===== Data to process

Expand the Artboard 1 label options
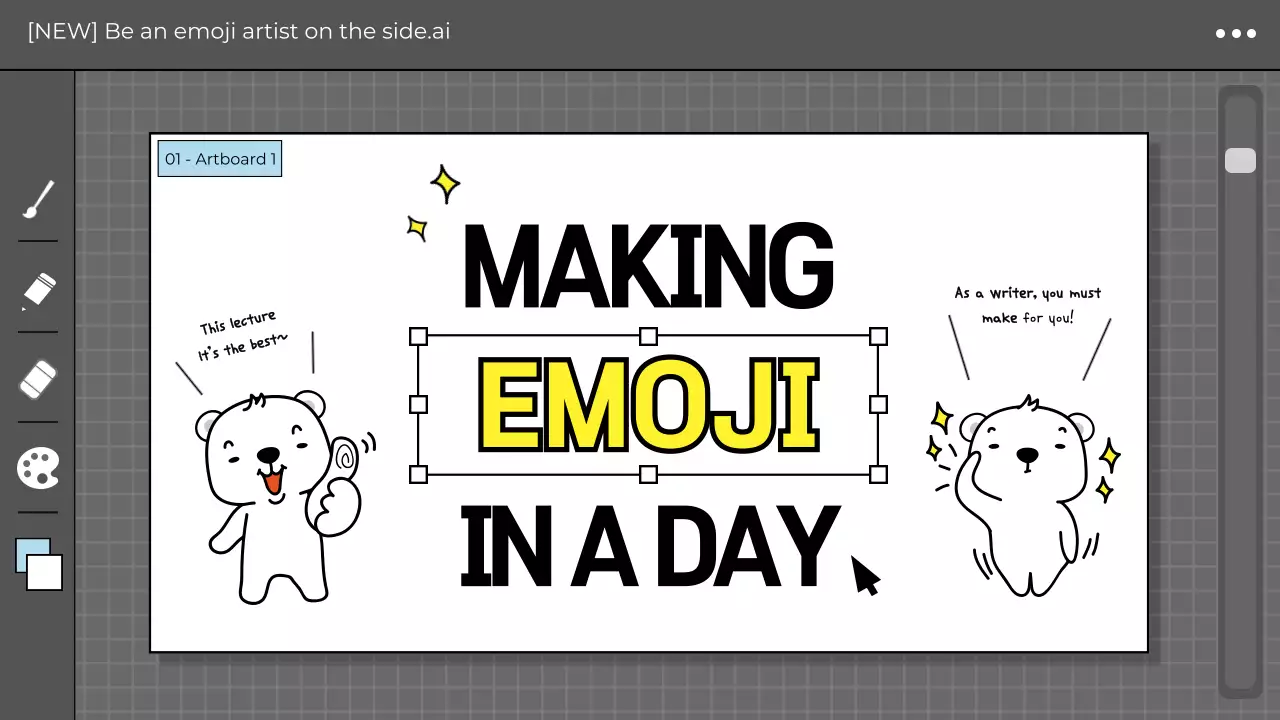The width and height of the screenshot is (1280, 720). click(x=220, y=158)
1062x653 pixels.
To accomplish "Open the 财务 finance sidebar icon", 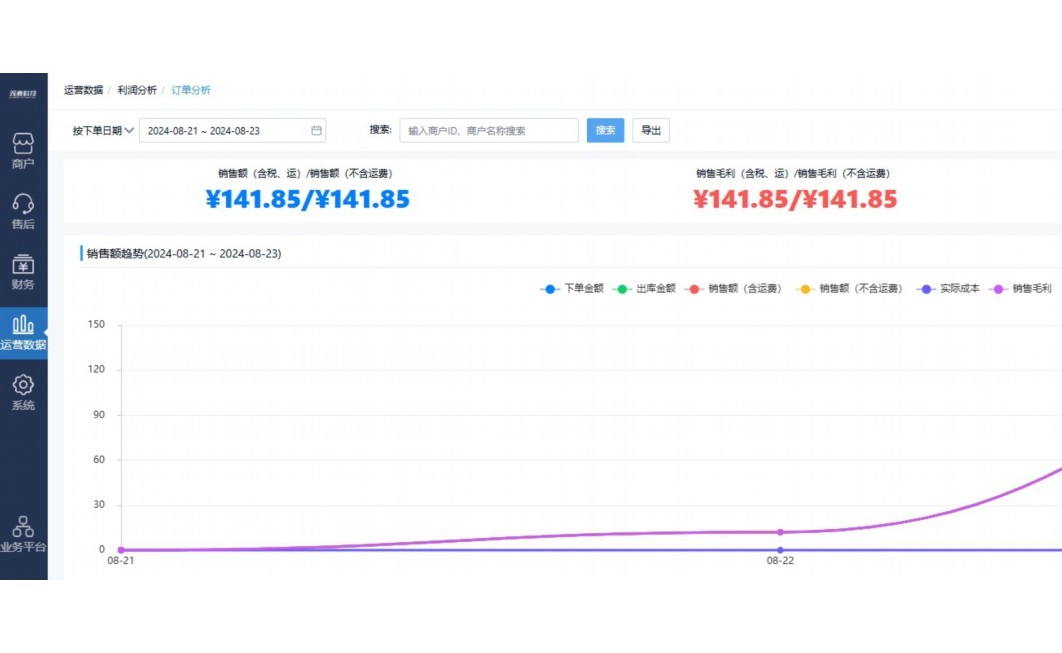I will click(x=23, y=265).
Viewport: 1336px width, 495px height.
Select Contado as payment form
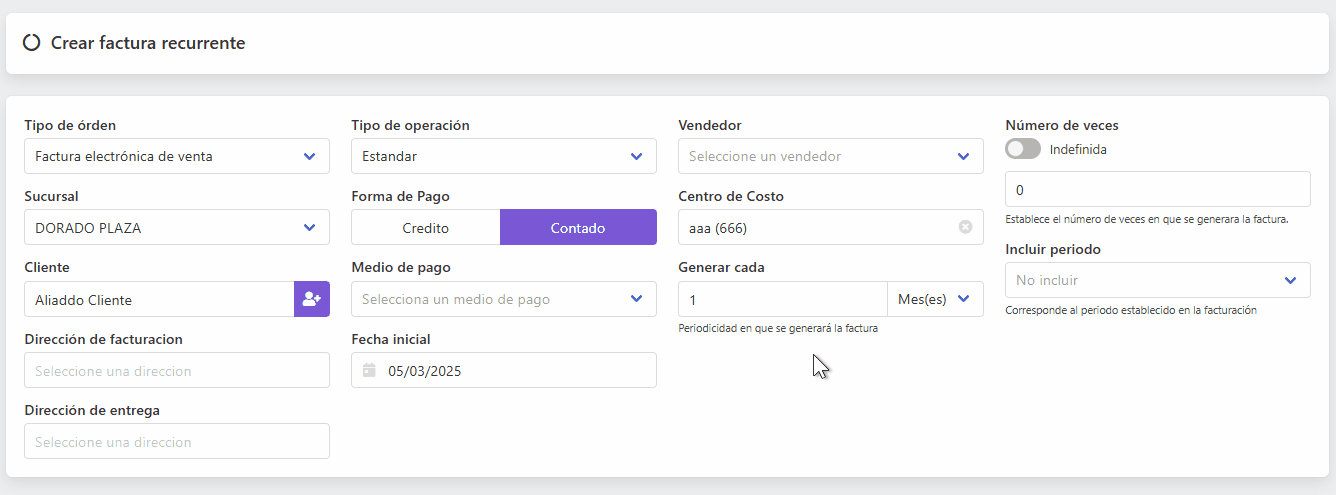pyautogui.click(x=578, y=227)
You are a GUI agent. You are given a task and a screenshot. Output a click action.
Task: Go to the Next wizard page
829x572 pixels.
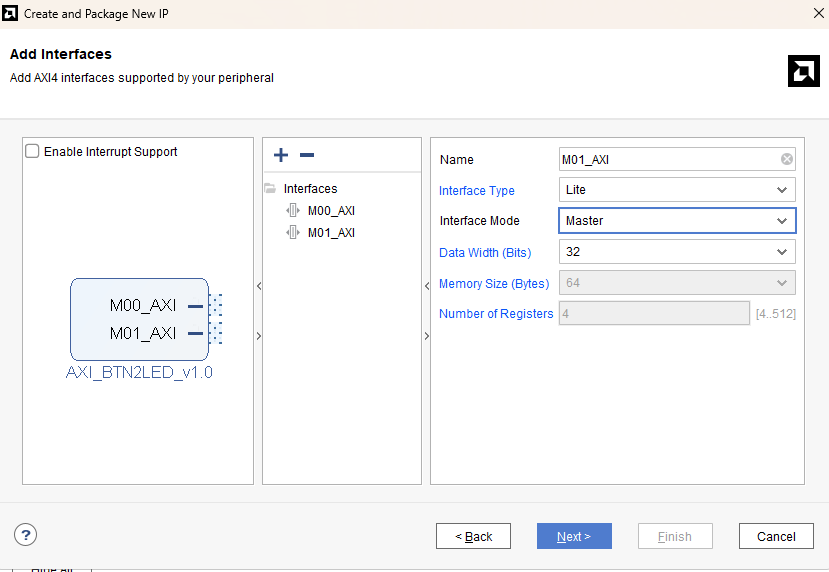click(x=574, y=536)
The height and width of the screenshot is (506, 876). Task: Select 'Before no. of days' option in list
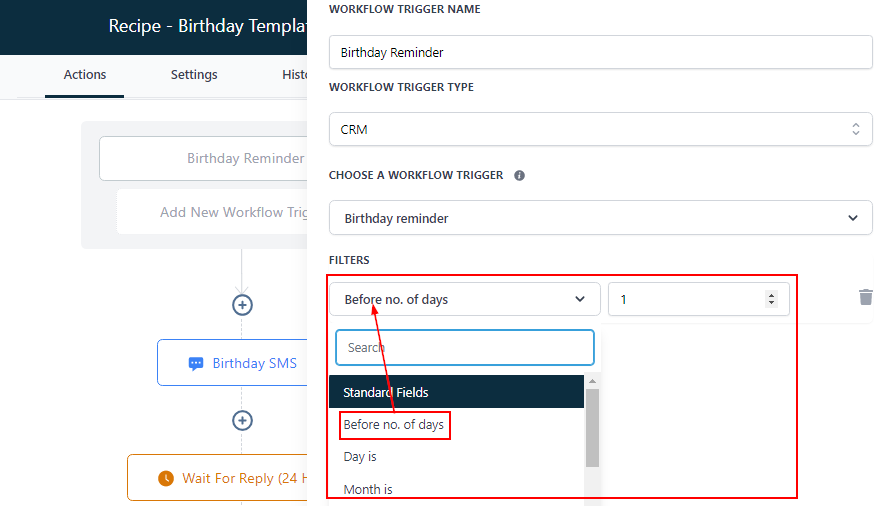click(x=394, y=425)
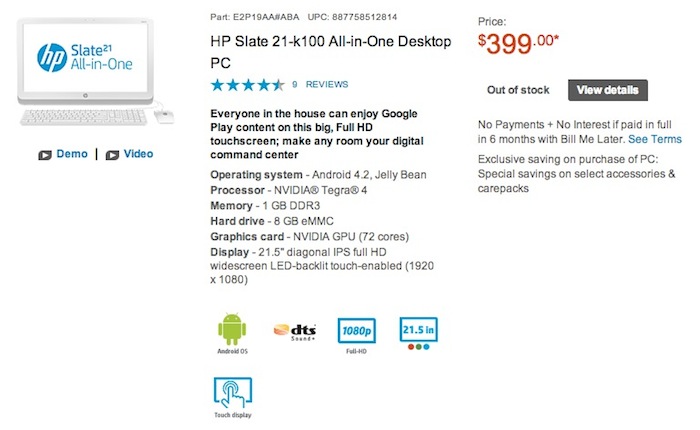Click the blue star rating
The height and width of the screenshot is (430, 700).
tap(245, 85)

==========

◆ **Problem details**
No pictures belong in the copy. Retype exactly, and only, the lines from the line containing "You are a GUI" through the last line of the data, both included.

◆ **Exercise result**
You are a GUI agent. You are given a task and a screenshot. Output a click action.
Task: Go to the Next wizard page
829x572 pixels.
click(x=574, y=536)
The height and width of the screenshot is (506, 876). Task: Select 'Before no. of days' option in list
click(x=394, y=425)
Click the blue star rating
The height and width of the screenshot is (430, 700).
tap(245, 85)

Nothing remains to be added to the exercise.